Self-efficacy and outcome expectancies: relationship to chronic pain coping strategies and adjustment.

Author: Jensen MP1, Turner JA, Romano JM
1Multidisciplinary Pain Center, University of Washington School of Medicine, Seattle 98195.
Conference/Journal: Pain.
Date published: 1991 Mar
Other: Volume ID: 44 , Issue ID: 3 , Pages: 263-9 , Word Count: 181

Recent studies suggest that coping strategies play an important role in adjustment to chronic pain. Identification of factors that influence coping could potentially help clinicians facilitate the use of adaptive coping strategies by pain patients. According to social learning theory, self-efficacy beliefs (judgments regarding one's capabilities) and outcome expectancies (judgments regarding the consequences of behaviors) are significant determinants of coping behavior.
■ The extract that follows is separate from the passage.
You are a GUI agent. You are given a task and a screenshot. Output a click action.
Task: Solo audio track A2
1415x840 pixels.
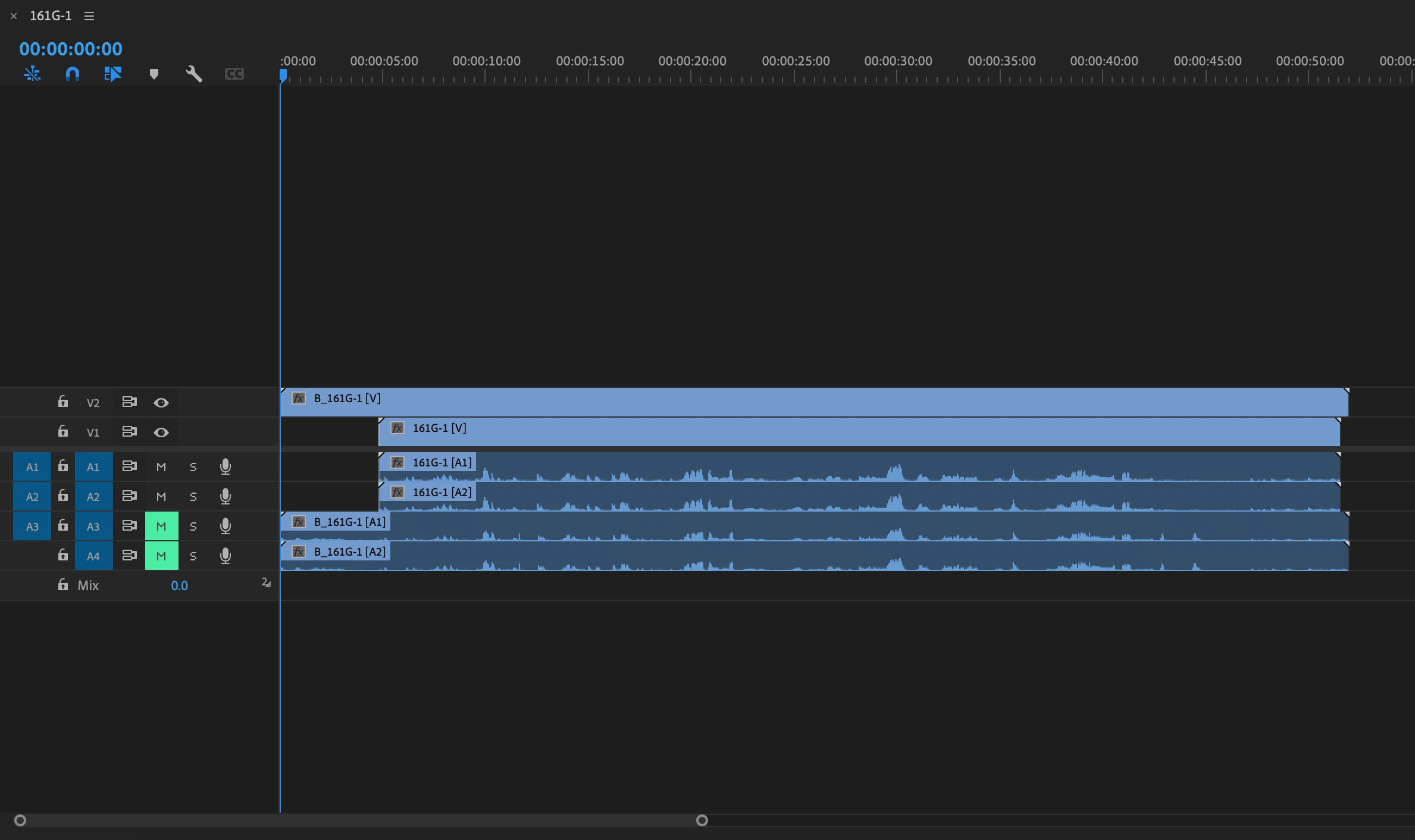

This study tested hypotheses derived from social learning theory by examining the contributions of these beliefs to the prediction of coping behavior in chronic pain patients. One hundred and fourteen chronic pain patients completed measures of health-related dysfunction, pain severity, use of 8 coping strategies, and outcome and self-efficacy expectancies regarding these coping strategies. In support of social learning theory, and consistent with research in other areas, the patients' beliefs regarding their capabilities were strongly related to reported coping efforts. Beliefs about the consequences of coping efforts and their interaction with beliefs about capabilities were generally unrelated to coping. These results suggest that treatment should emphasize the actual practice and use of adaptive coping strategies over education about their outcome.